Contact: Cherie Winner, Washington State Magazine,cwinner@wsu.edu 509/335-4486
Counting Cougs

Wildlife technician Gabe Wilson ’04 and graduate student Hilary Cooley try to pinpoint the location of a cougar based on the VHF radio signal from its collar.
Rob Wielgus, director of the Large Carnivore Conservation Lab at Washington State University, says one clear finding from his research and that of his graduate students is that wildlife managers should not assume that an increase in complaints about cougars means there are more cougars around. In many cases, just the opposite is true: even a declining population can lead to more sightings and more complaints, if the remaining cougars are adolescents who don't know any better than to stay away from humans.
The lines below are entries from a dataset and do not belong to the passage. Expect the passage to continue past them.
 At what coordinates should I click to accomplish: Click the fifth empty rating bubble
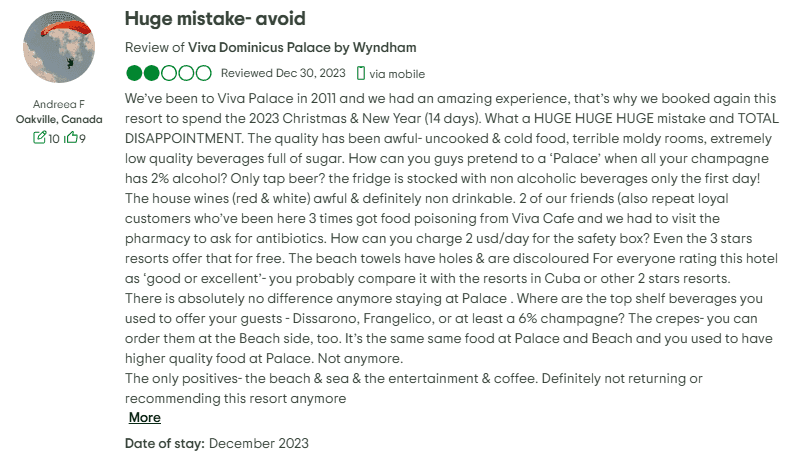pos(203,73)
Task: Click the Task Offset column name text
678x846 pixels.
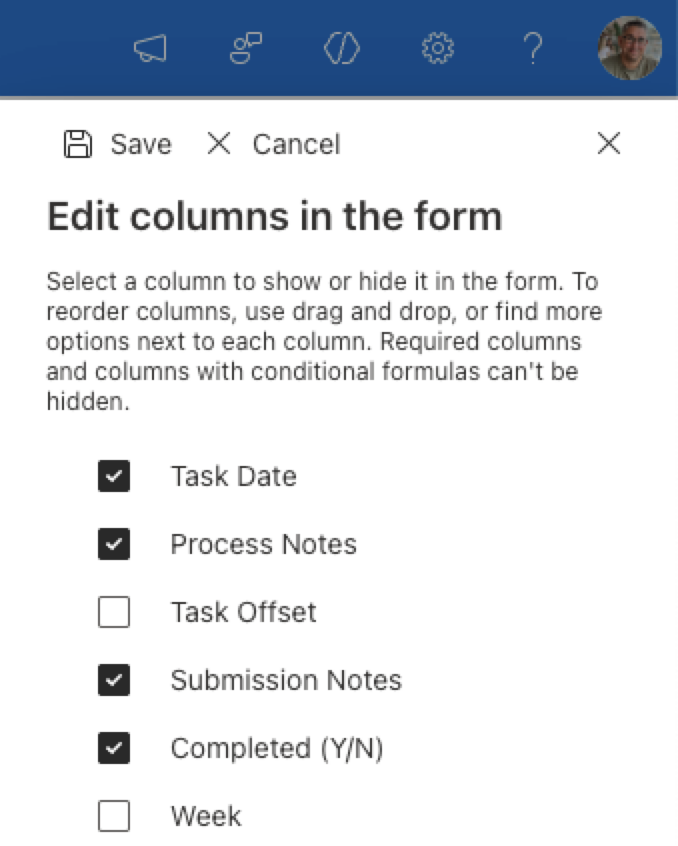Action: 243,612
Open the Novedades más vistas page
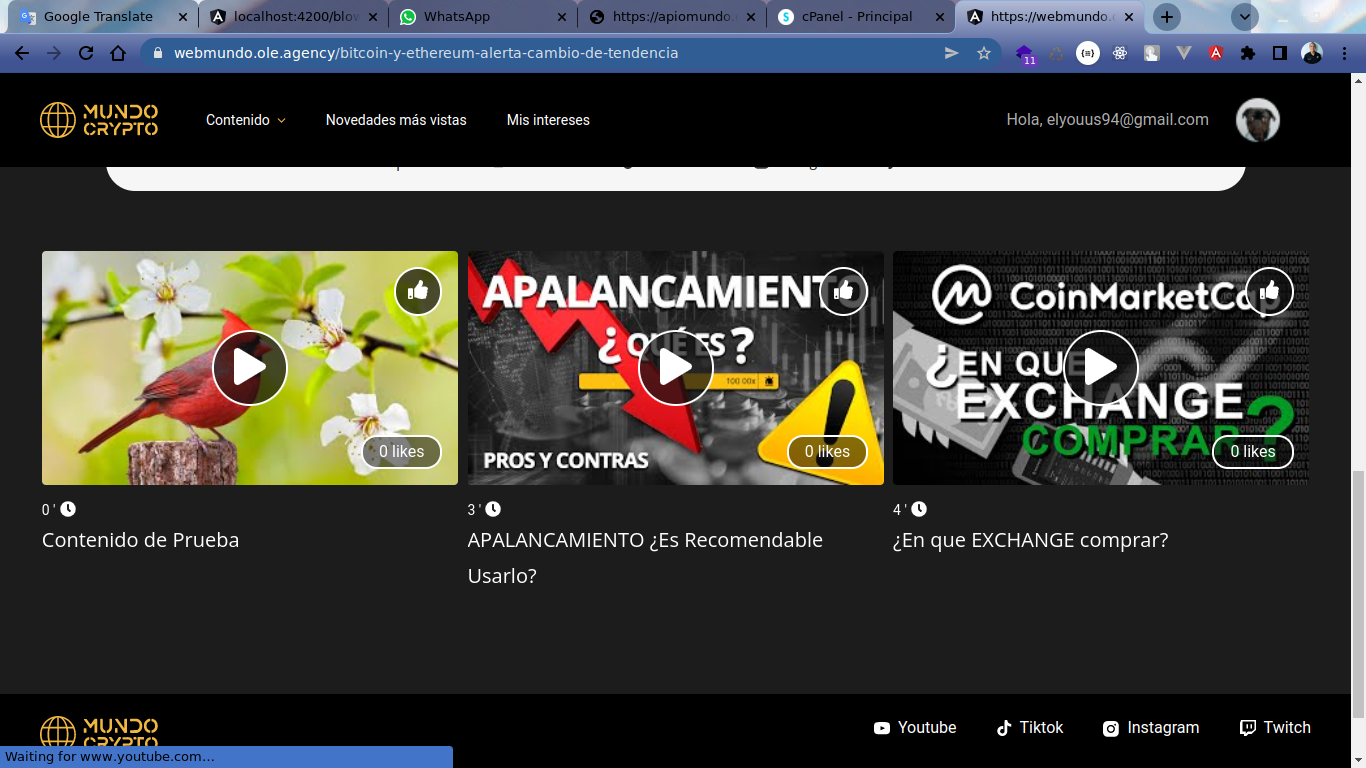The height and width of the screenshot is (768, 1366). (396, 120)
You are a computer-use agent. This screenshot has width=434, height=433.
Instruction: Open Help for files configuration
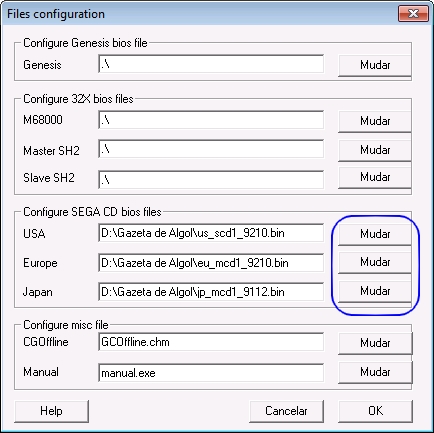(x=52, y=411)
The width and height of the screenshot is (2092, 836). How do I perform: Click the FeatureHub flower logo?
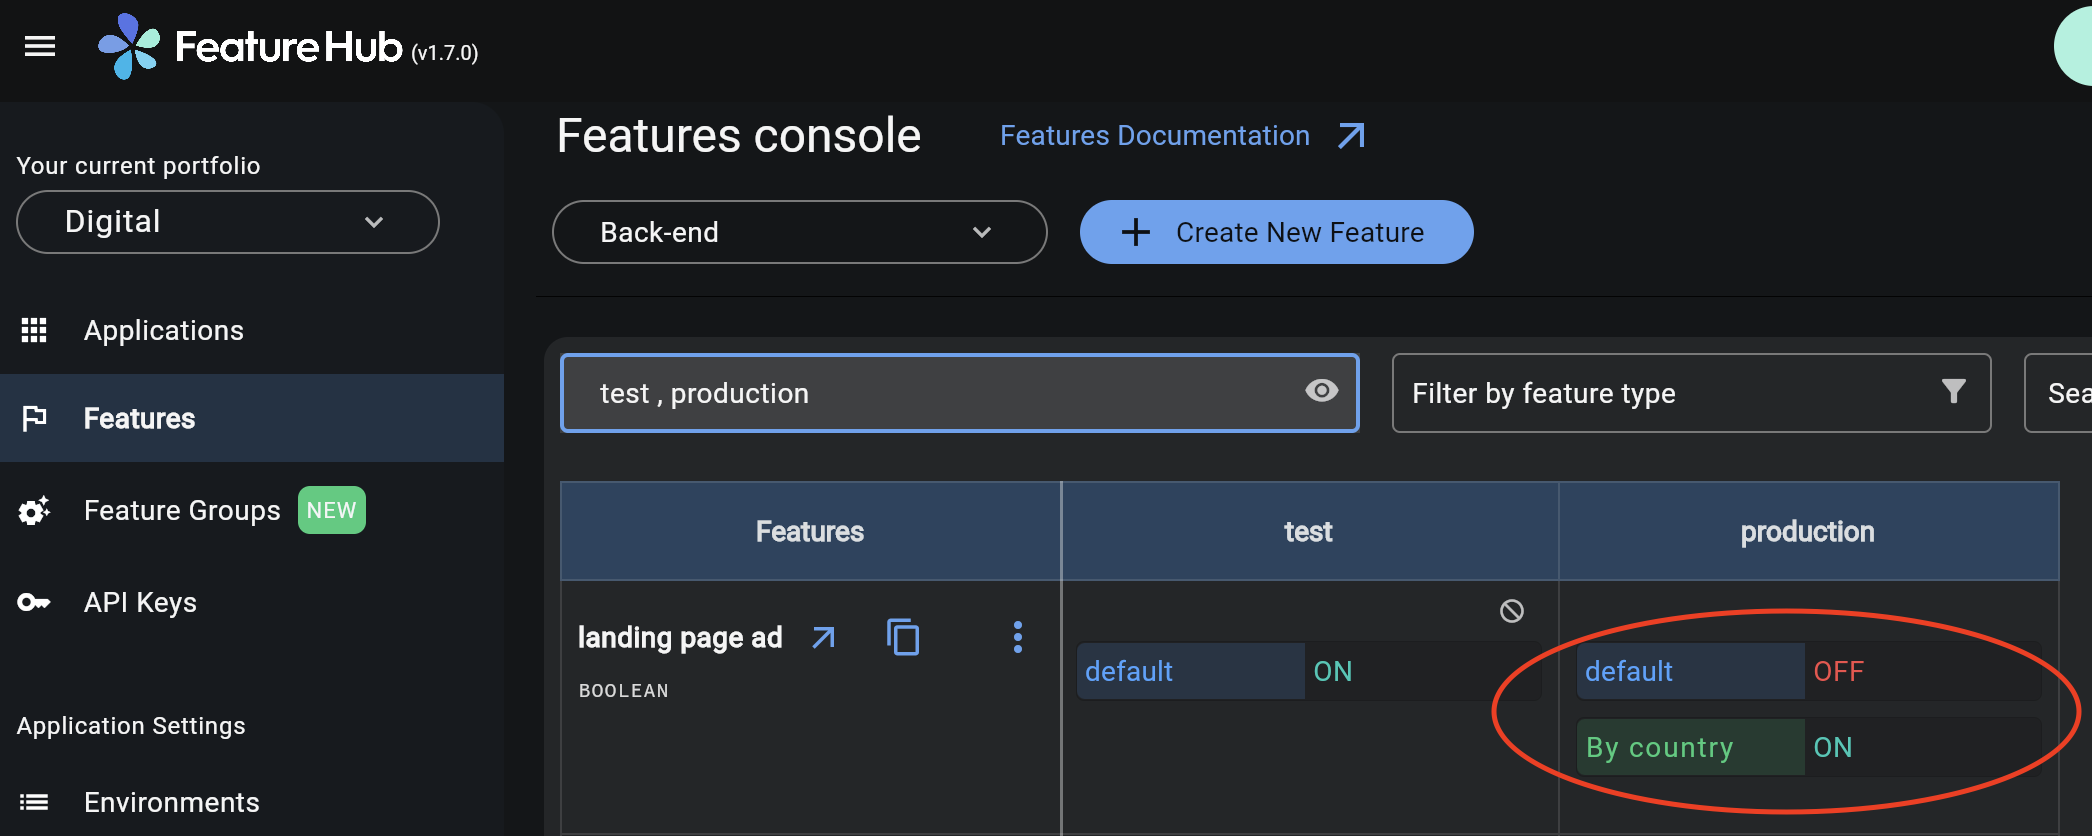[x=129, y=46]
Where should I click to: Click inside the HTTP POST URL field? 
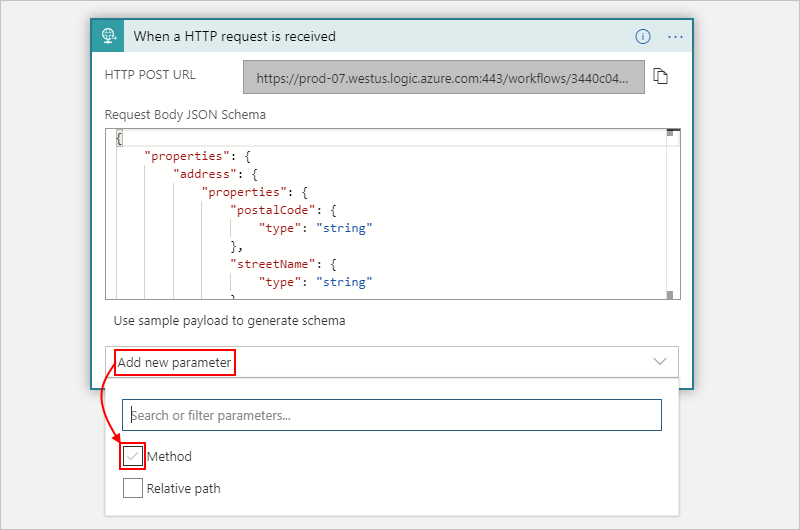(x=443, y=77)
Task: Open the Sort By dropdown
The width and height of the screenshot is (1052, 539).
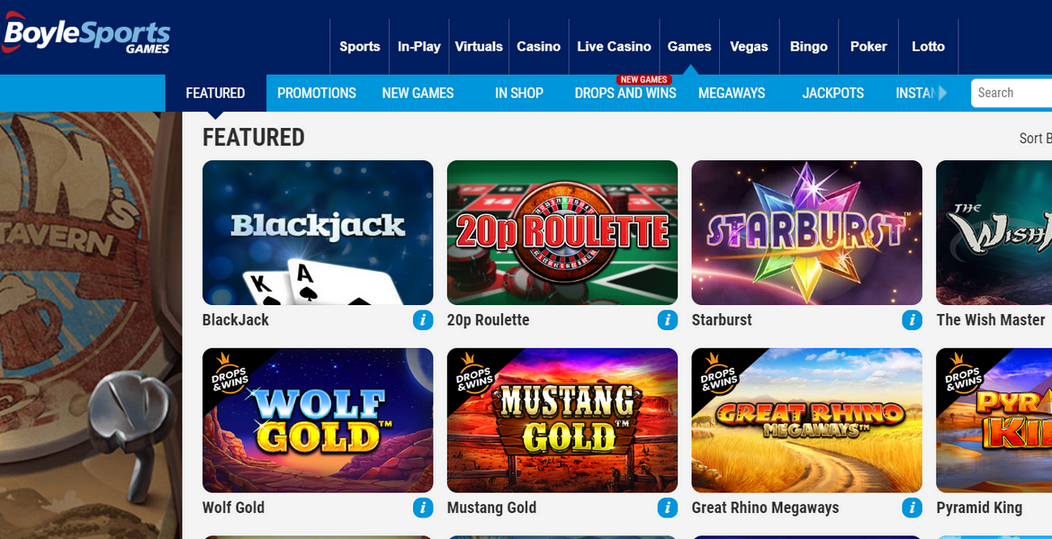Action: pyautogui.click(x=1035, y=138)
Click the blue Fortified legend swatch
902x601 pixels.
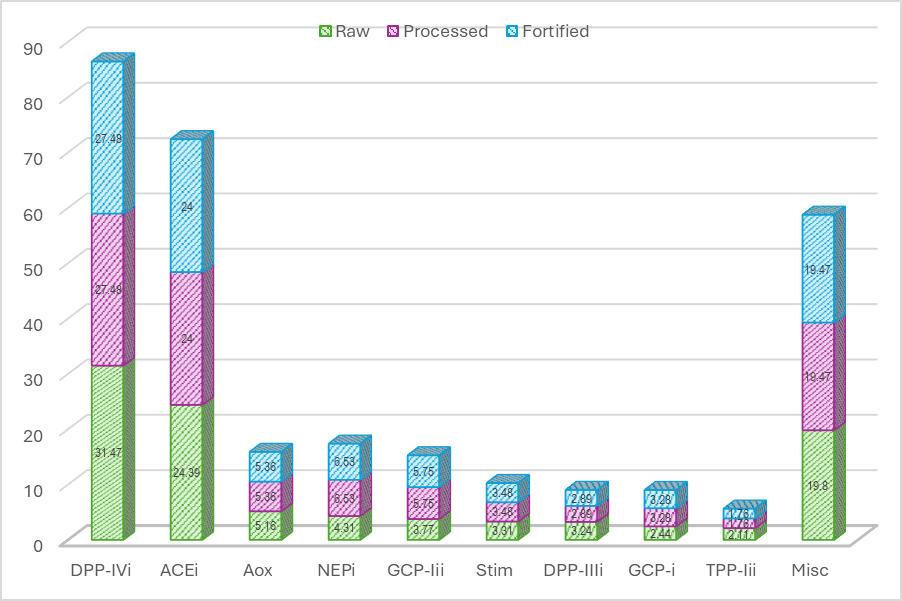pos(512,31)
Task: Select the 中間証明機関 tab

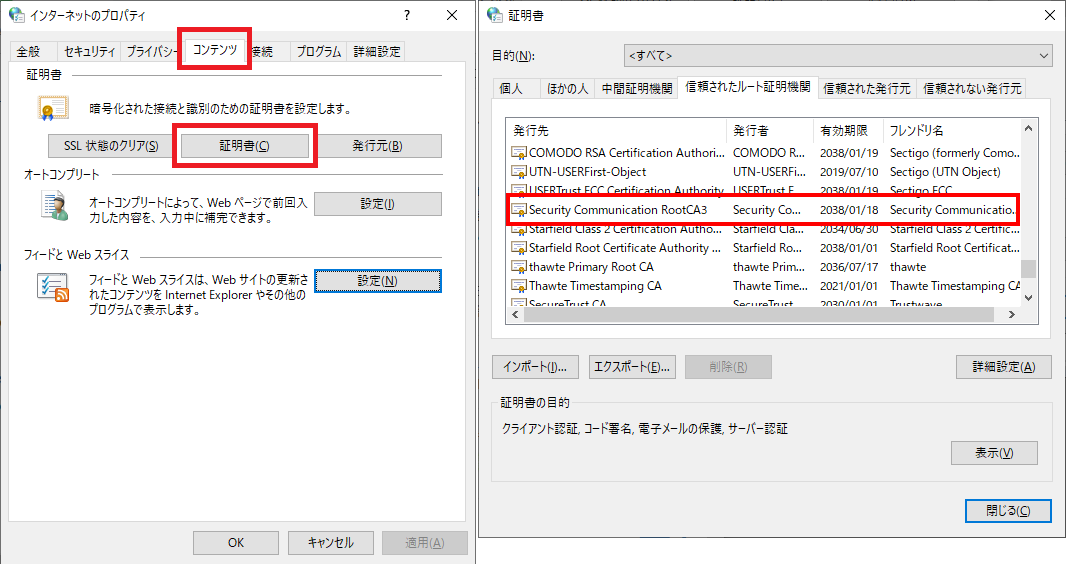Action: [636, 88]

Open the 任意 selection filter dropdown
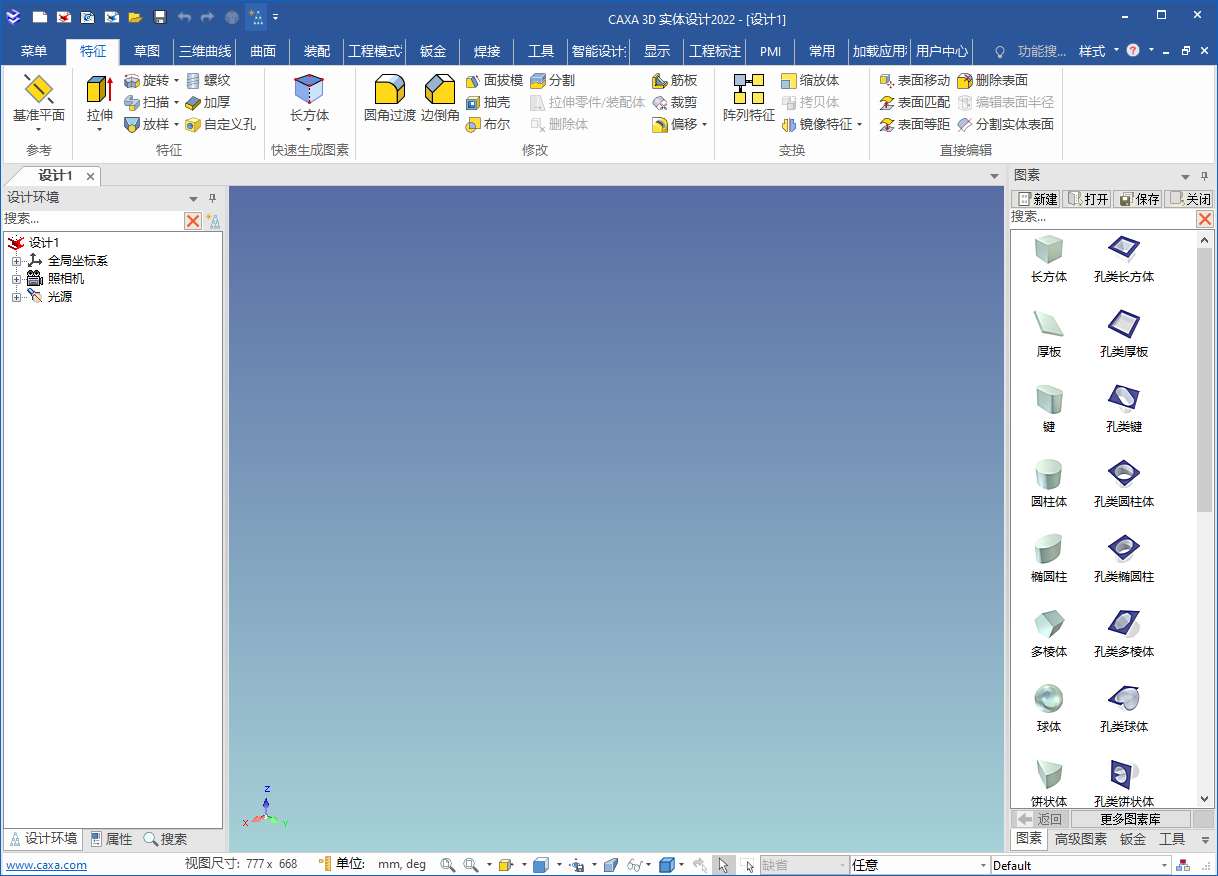tap(981, 865)
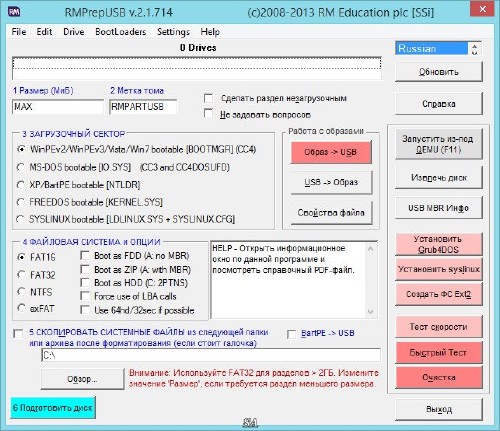Viewport: 500px width, 431px height.
Task: Enable Boot as HDD (C: 2PTNS) checkbox
Action: coord(85,283)
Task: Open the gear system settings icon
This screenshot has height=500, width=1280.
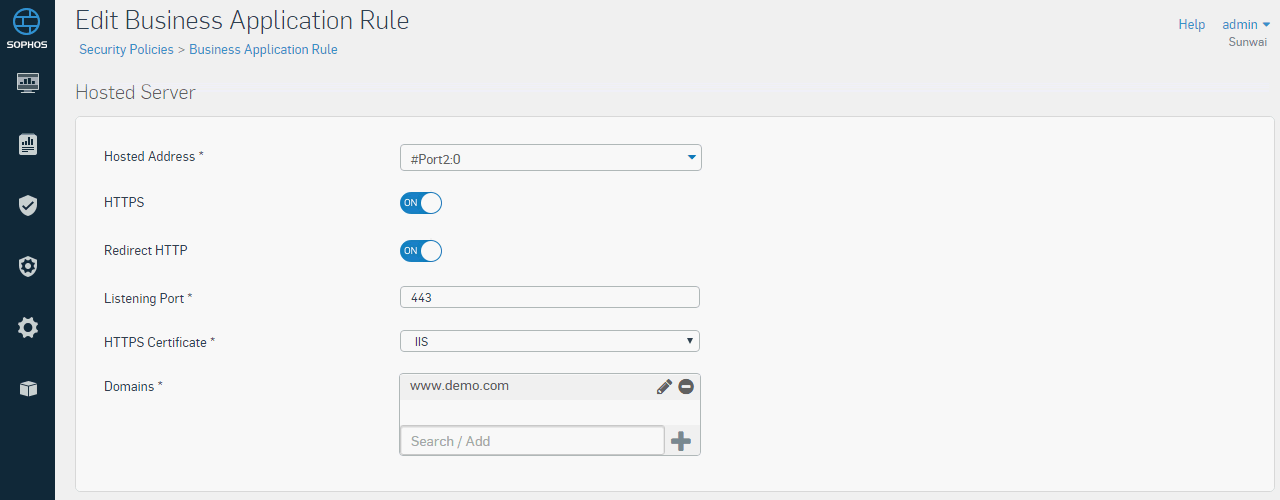Action: tap(28, 327)
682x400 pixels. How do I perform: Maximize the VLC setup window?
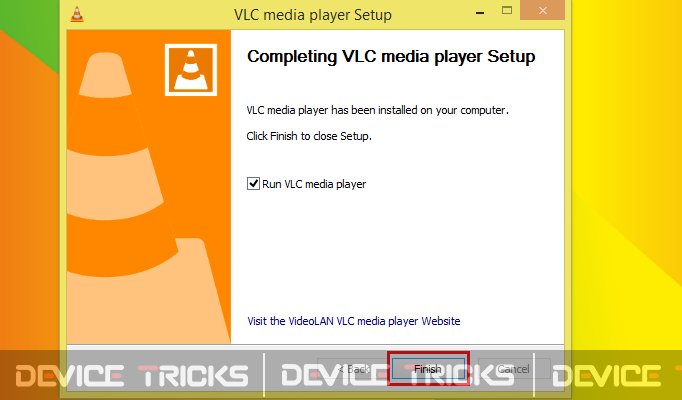(x=507, y=10)
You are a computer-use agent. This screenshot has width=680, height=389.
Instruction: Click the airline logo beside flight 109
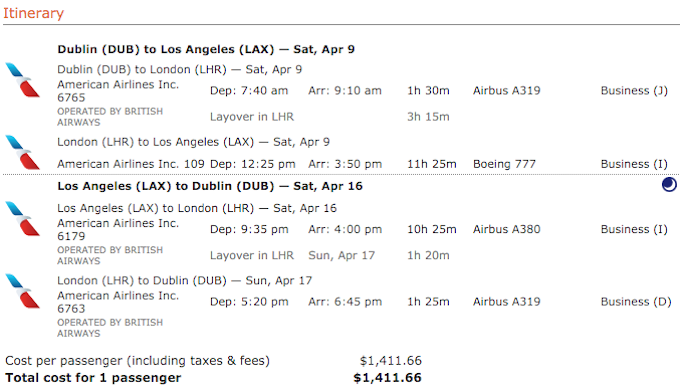(x=23, y=152)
Based on his work over the last decade, Wielgus says that with solitary predators such as cougars, age matters. One of the biggest influences on how the animals behave around humans is the age structure of their population, especially how many young males there are. And that, in turn, depends largely on how heavily they are hunted and how many big males are taken out of the population.
He explains that although cougars don't live in packs, they do have contact with others of their kind. The interactions between adolescents and adult males help teach the youngsters what is and isn't appropriate prey, and what is and isn't acceptable behavior.
Young male cougars make trouble, he says, "because they don't
know what they're doing. When you have no old guys left, then no
one controls the troublemakers." He says a juvenile cougar is like
an 18-year-old human. Take out the dominant males who keep them in
line, and "that's all you've got, is 18-year-old males running the
show. Just try to imagine what the world would be like."